If you can’t fit that into your schedule, opt for more frequent, shorter walks.

Make an effort walk. Meaning, instead of elevator take staircase to go on the next floor. Or take a walk down to a friend’s house instead of driving. If you can walk to work, or at least walk back home, consider it.

Walk at least one way. Suggest it to a colleague who is staying near by, to walk with you. Also remember that while walking take faster steps instead of longer steps.

Lengthening your stride may strain on your feet and legs. Include interval training while you walk. Meaning, speed up the pace at which you are walking for a minute or two every five minutes. Get into a routine where you are walking one fast mile with two slower miles.
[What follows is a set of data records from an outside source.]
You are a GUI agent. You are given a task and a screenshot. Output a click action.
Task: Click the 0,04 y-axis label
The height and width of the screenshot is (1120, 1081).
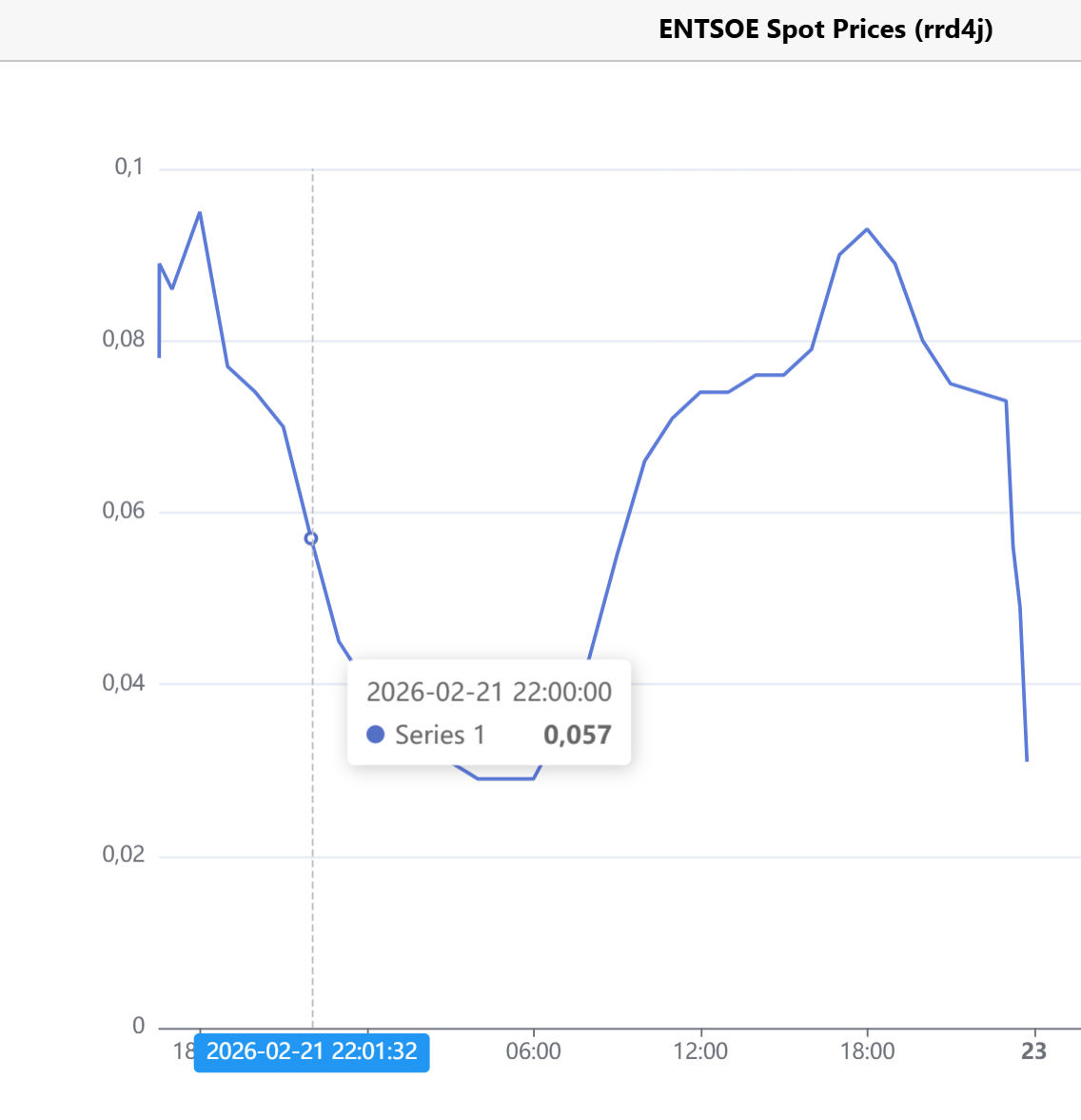coord(124,683)
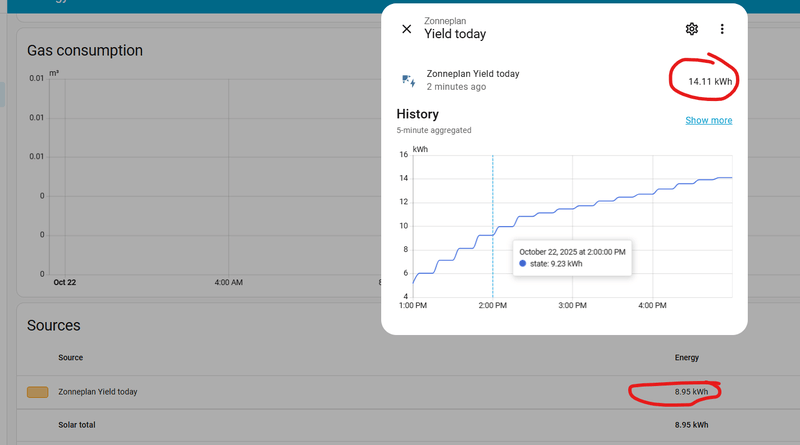Open the three-dot overflow menu
The height and width of the screenshot is (445, 800).
[x=722, y=29]
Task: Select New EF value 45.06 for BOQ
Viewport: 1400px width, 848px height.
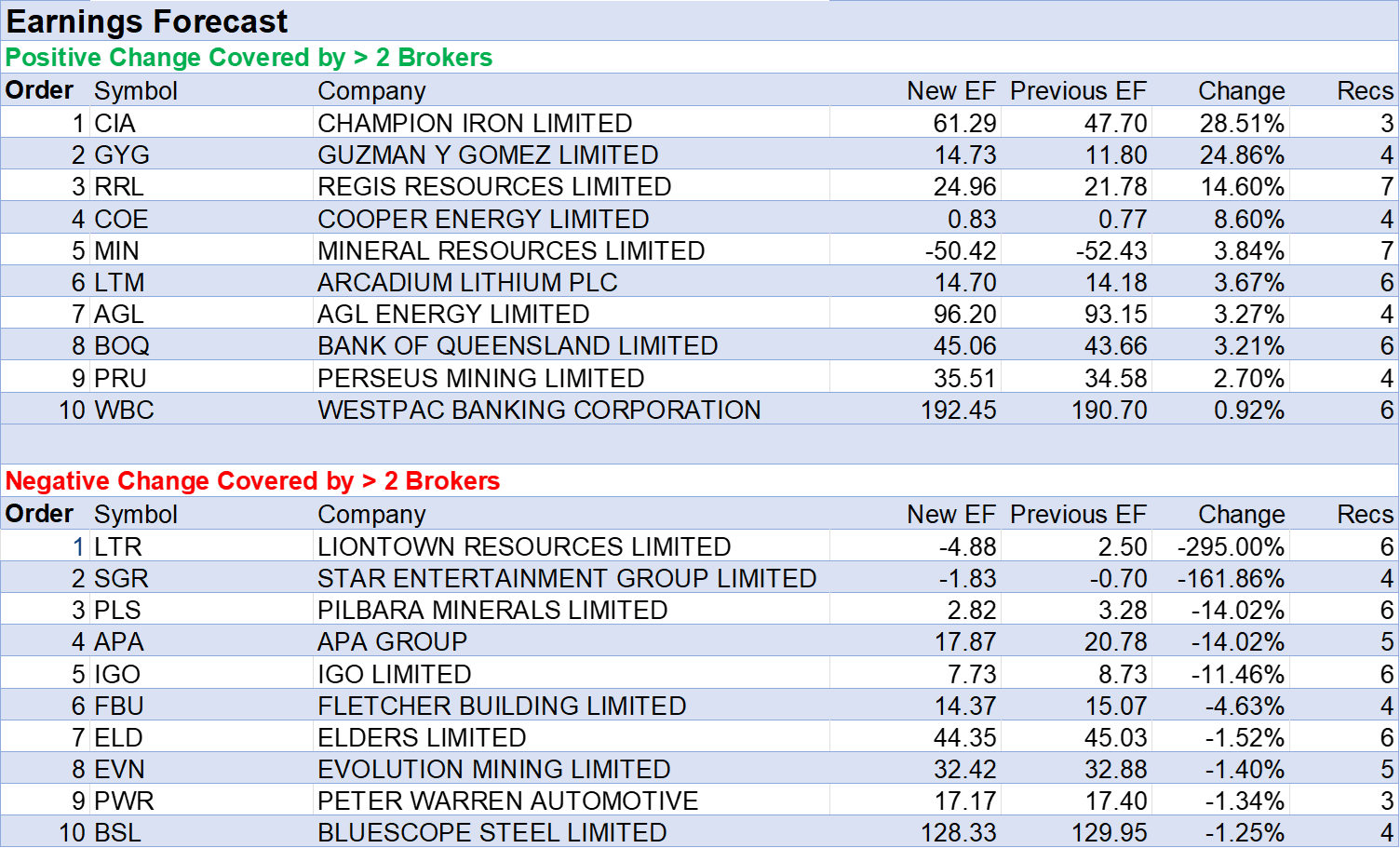Action: pos(964,346)
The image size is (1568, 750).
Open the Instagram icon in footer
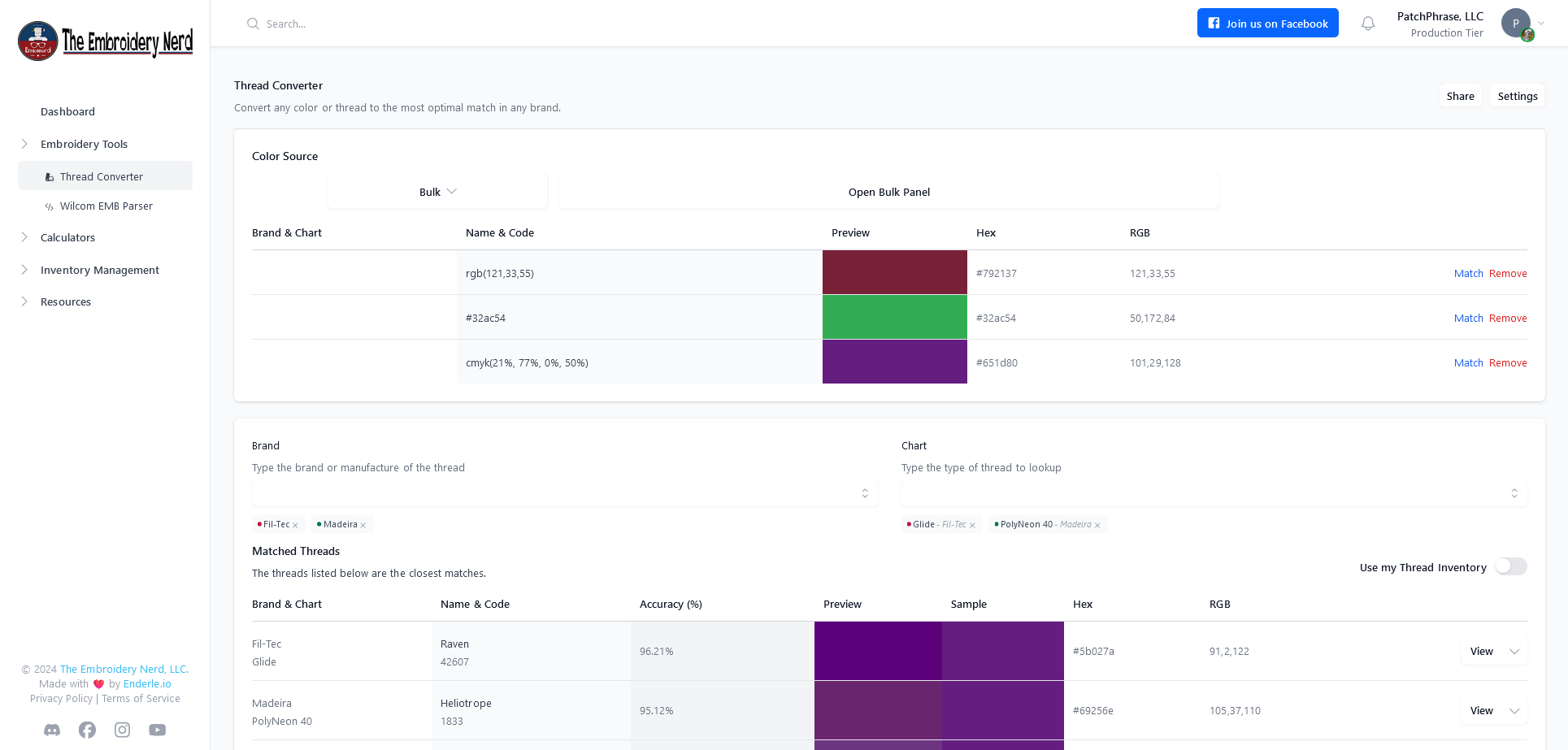122,730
Backward walking is demanding and novel way of walking for most people. Even slow pace (2 mph) provides intense training. And if you’re recovering from a knee injury, backward walking may help.
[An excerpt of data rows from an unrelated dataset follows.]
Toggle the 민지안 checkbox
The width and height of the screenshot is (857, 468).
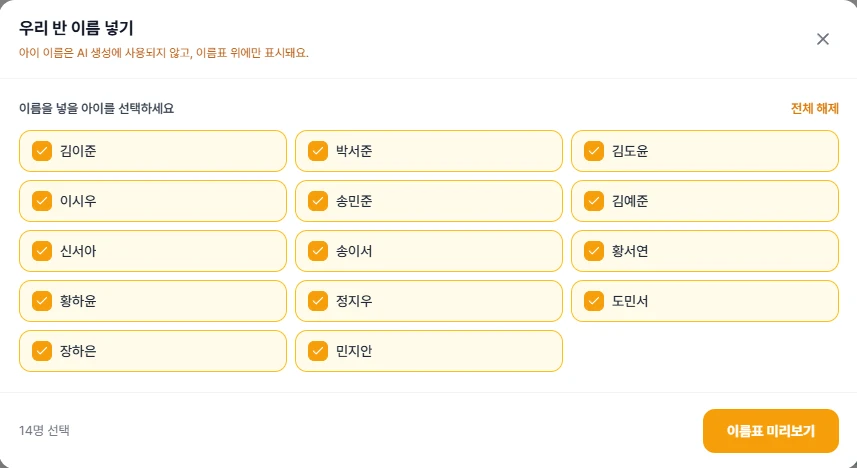pos(318,351)
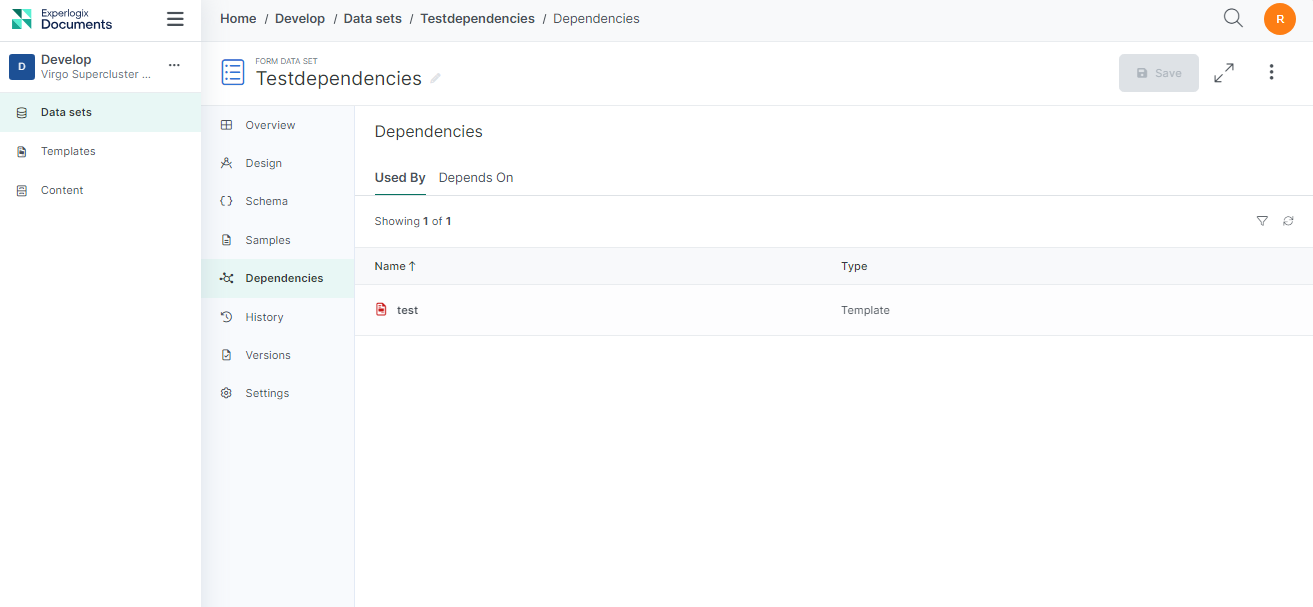Open the filter icon in the list
1313x607 pixels.
1262,221
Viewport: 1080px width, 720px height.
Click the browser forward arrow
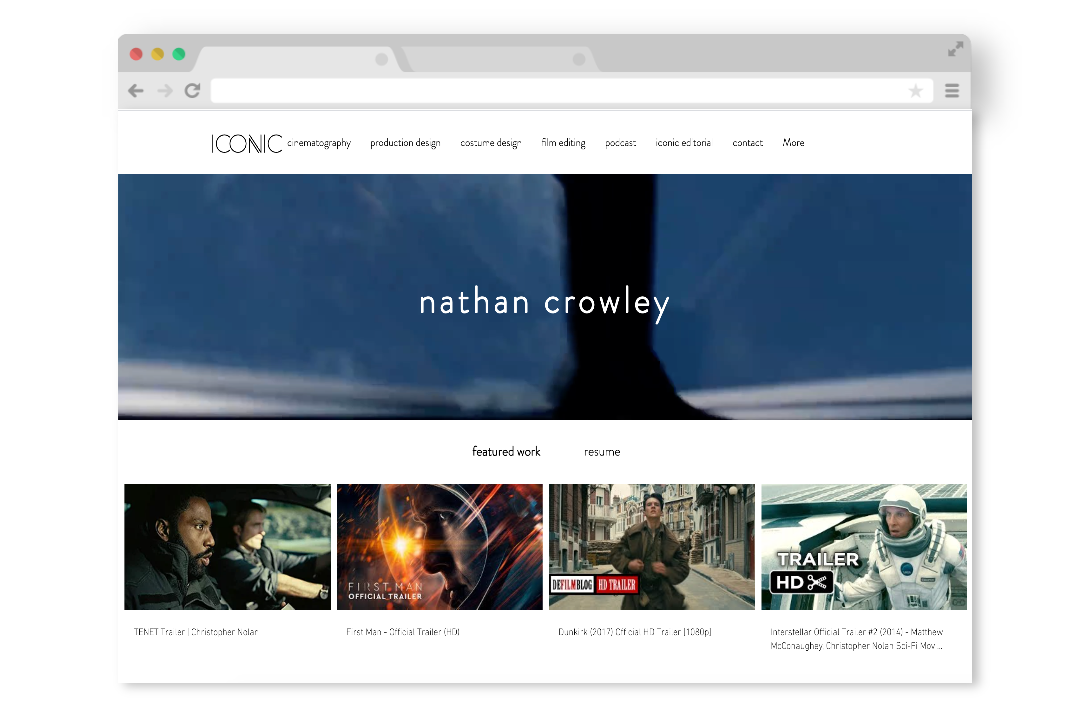pos(165,91)
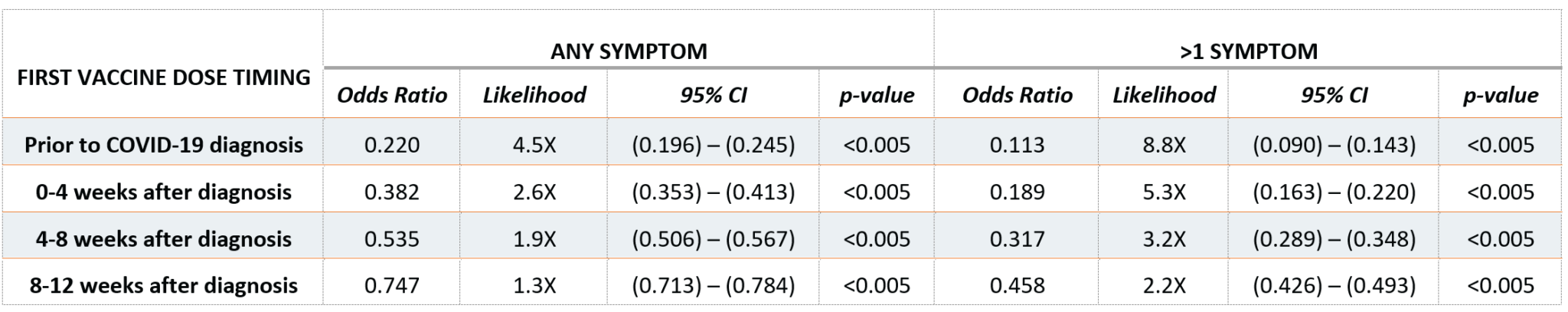Click the 0.220 odds ratio cell
Image resolution: width=1568 pixels, height=312 pixels.
point(392,145)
You need to be careful when going back-wards outdoors. Take care and choose a smooth surface and keep away from traffic, potholes, and fellow exercisers.
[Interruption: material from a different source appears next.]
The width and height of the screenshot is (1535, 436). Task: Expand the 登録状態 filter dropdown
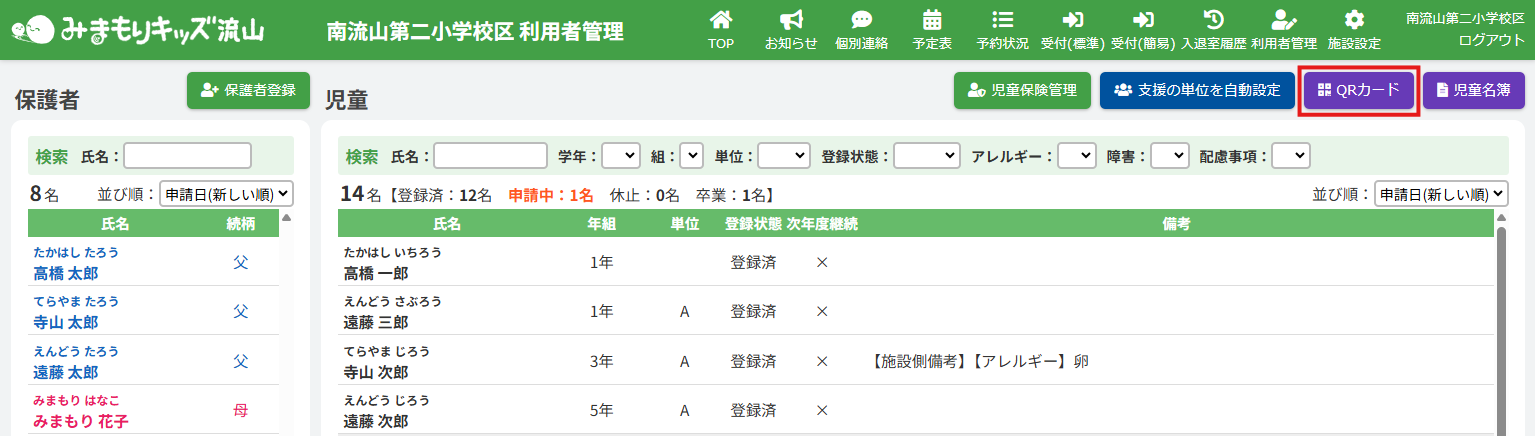click(926, 156)
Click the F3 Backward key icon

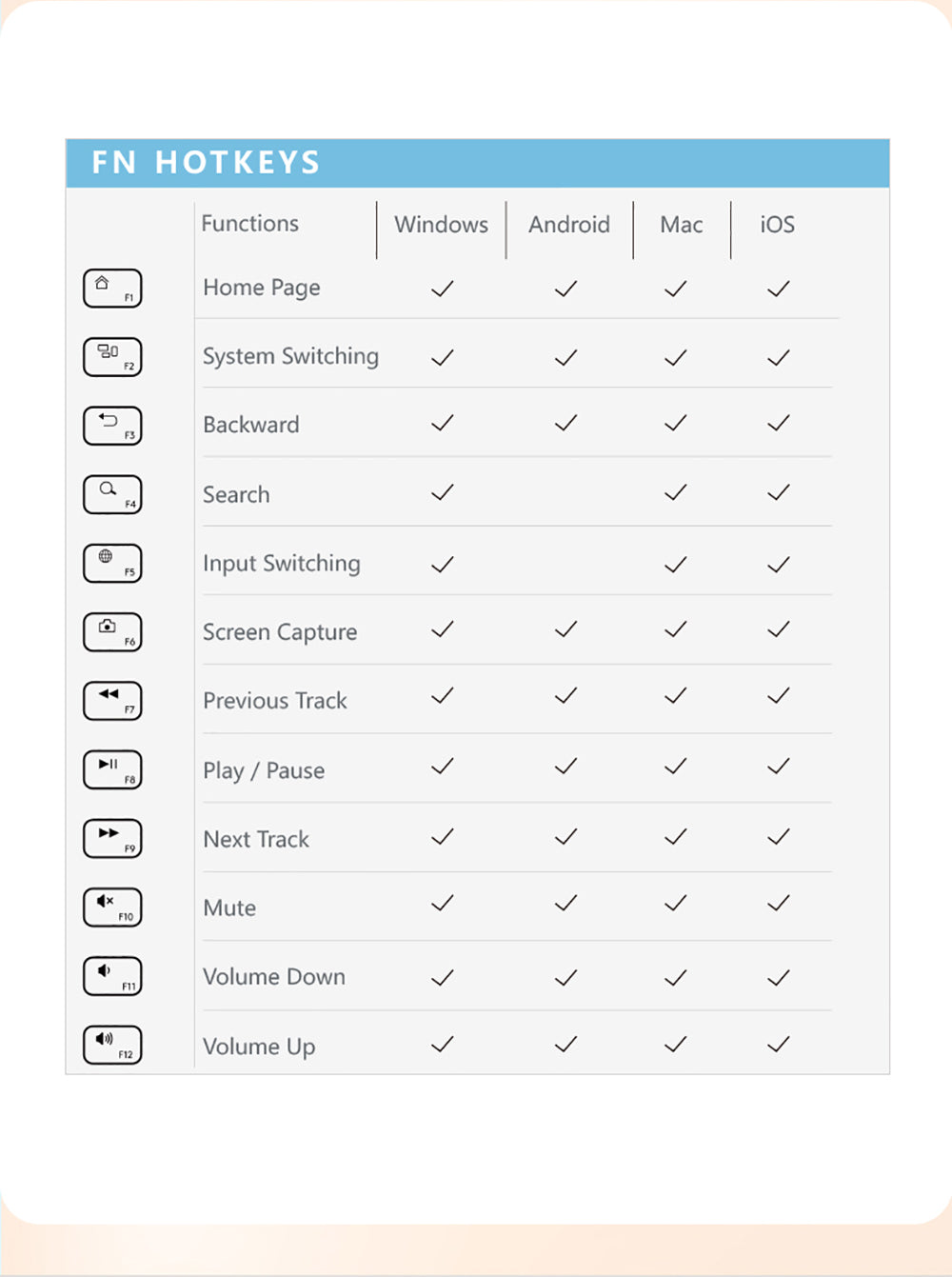[x=112, y=426]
A less popular track is preferable over a place where everyone else is walking. If possible, walk with a forward-walking partner who will keep you from bumping into tress, people and traffic.

Don’t try to walk backward more than a quarter mile in the beginning. Anyone with balance problems should not try retro walk.

Choosing the right shoes is the most important thing to keep in mind when you decide to start walking. Walking shoes should have flexible soles and stiff heel counters. For normal surface any comfortable, cushioned, lightweight, low-heeled shoes will help.